The program approves drilling in the entire coastal plain of the Arctic National Wildlife Refuge, an area the U.S. Geological Survey estimates to hold the largest remaining onshore oil reserve in the United States.

Interior Secretary David Bernhardt told reporters during a Monday morning press call that there "certainly could be a lease sale by the end of the year."

For almost 40 years, the refuge was deemed off limits, but the Republican-led Senate included a large portion of the 19.3 million-acre-refuge to be developed for oil and gas production. 

The leasing program is required by law. In the Trump administration’s 2017 tax reform package, known as the Tax Cuts and Jobs Act of 2017, Congress tasked the Interior Department to create a leasing and development program that will allow for two oil and gas auctions to take place by 2021 and another by 2024.

The Gwich’in people refer to the coastal plain as “The Sacred Place Where Life Begins” because it is critical to their food security and way of life.

Environmental groups have vowed to file lawsuits to stop the new leasing program.

On Monday, the Gwich’in Steering Committee, an organization that seeks to protect the homelands of the Gwich’in, said they are willing to fight the program.

“We are not giving up. This administration has done nothing but disrespect the Indigenous peoples that have occupied these lands. Our ways of life, our food security, and our identity is not up for negotiation. The fight is not over. We have attorneys on this case and the courts will get to hear about the corrupt and illegal ways the Trump administration has used to open the Sacred Place Where Life Begins for drilling,” Bernadette Demientieff, executive director of the Gwich’in Steering Committee, said in a statement.
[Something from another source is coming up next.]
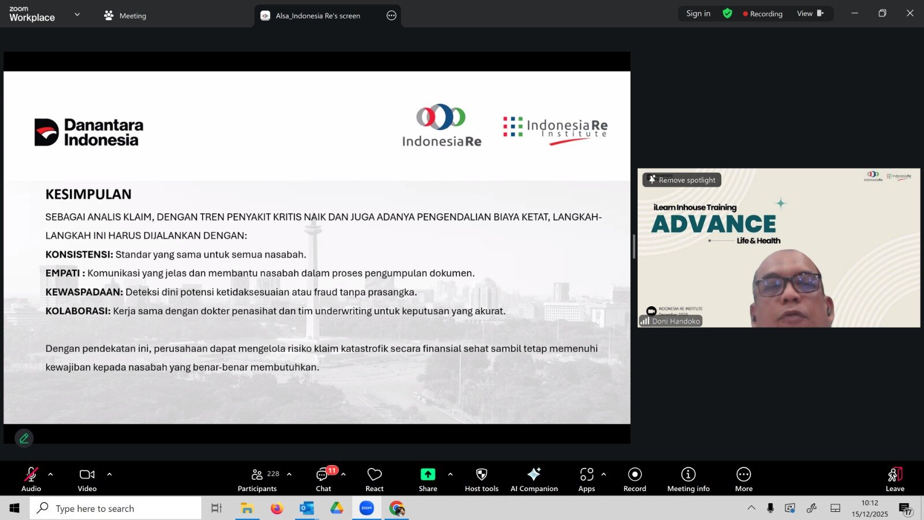Open AI Companion panel
The width and height of the screenshot is (924, 520).
(534, 479)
“No amount of money you can ever justify what is taking place with the lease sales of what officials call the ‘1,002 lands,’ which are sacred calving grounds of the porcupine caribou herd,” Chief Dana Tizya-Tramm of the Vuntut Gwich’in First Nation said in a statement. “Anyone who says different is merely using their office or education to craft complex excuses on a simple matter.”

Former vice president Joe Biden, who will accept the Democratic Party’s presidential nomination this week, says he is “totally opposed” to drilling in the Arctic National Wildlife Refuge. Biden’s climate plan blocks new oil and gas permitting in the refuge indefinitely.